═════ Working data
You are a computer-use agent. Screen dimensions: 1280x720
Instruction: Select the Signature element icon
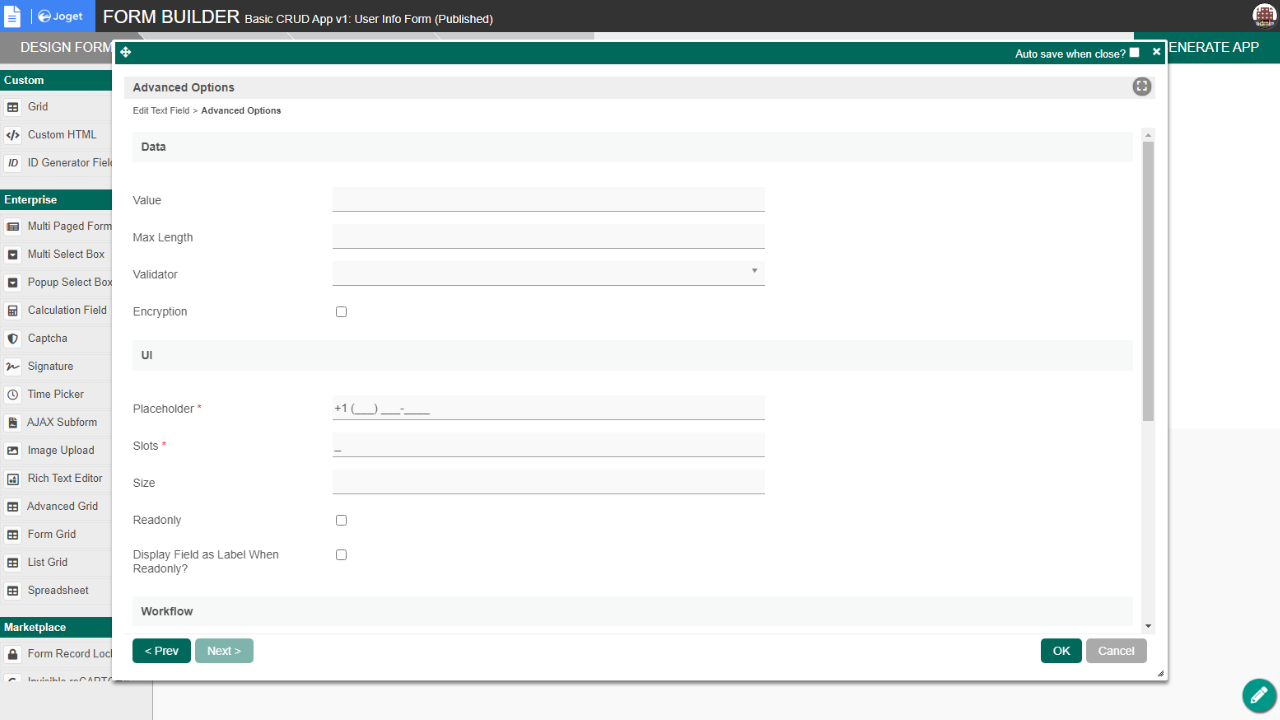(x=13, y=367)
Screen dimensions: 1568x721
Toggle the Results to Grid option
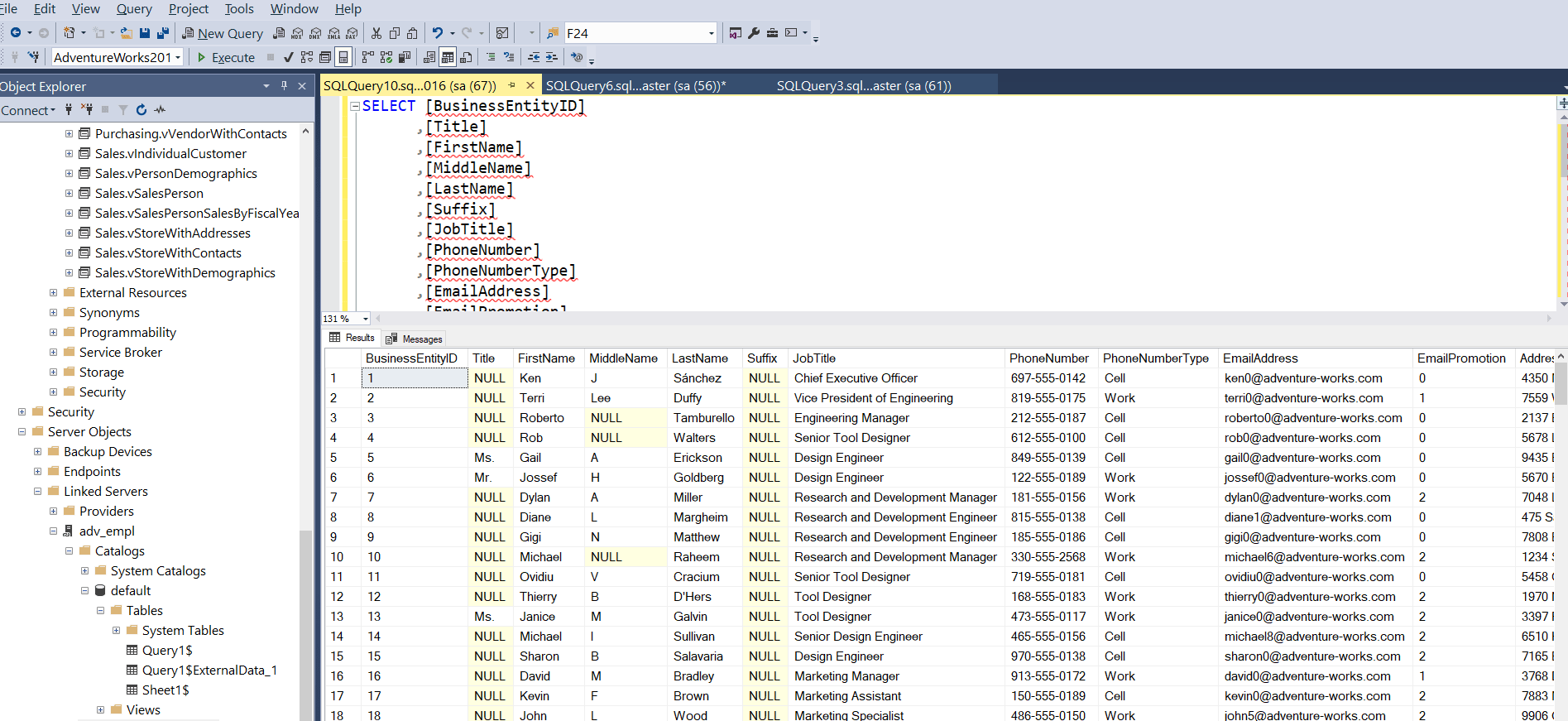[x=448, y=57]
══════════
◆ What the task asks: All lines containing "Screen" in the material above should appear in your reply, copied exactly.

◆ Reply to the exercise:
You are a computer-use agent. Screen dimensions: 1280x720
Screen dimensions: 1568x721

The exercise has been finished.